Seqlock
From Wikipedia, the free encyclopedia
A seqlock (short for "sequential lock") is a special locking mechanism used in Linux for supporting fast writes of shared variables between two parallel operating system routines. The semantics stabilized as of version 2.5.59, and they are present in the 2.6.x stable kernel series. The seqlocks were developed by Stephen Hemminger and originally called frlocks.
It is a reader-writer consistent mechanism which avoids the problem of writer starvation. A seqlock consists of storage for saving a sequence number in addition to a lock. The lock is to support synchronization between two writers and the counter is for indicating consistency in readers. In addition to updating the shared data, the writer increments the sequence number, both after acquiring the lock and before releasing the lock. Readers read the sequence number before and after reading the shared data. If the sequence number is odd on either occasion, a writer had taken the lock while the data was being read and it may have changed. If the sequence numbers are different, a writer has changed the data while it was being read. In either case readers simply retry (using a loop) until they read the same even sequence number before and after.
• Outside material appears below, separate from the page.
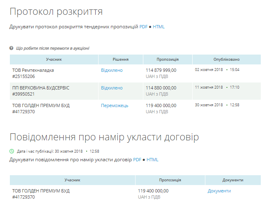Open the 'Переможець' decision link
The image size is (269, 215).
pos(115,105)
It should be noted that the reader never blocks, but it may have to retry if a write is in progress; this speeds up the readers in the case where the data was not modified, since they do not have to acquire the lock as they would with a traditional read-write lock. Also, writers do not wait for readers, whereas with traditional read-write locks they do, leading to potential resource starvation in a situation where there are a number of readers (because the writer must wait for there to be no readers). Because of these two factors, seqlocks are more efficient than traditional read-write locks for the situation where there are many readers and few writers.
It should also be noted that the technique will not work for data that contains pointers, because any writer could invalidate a pointer that a reader has already followed.
This was first applied to system time counter updating. Each time interrupt updates the time of the day; there may be many readers of the time for operating system internal use and applications, but writes are relatively infrequent and only occur one at a time. The BSD timecounter code for instance appears to use a similar technique.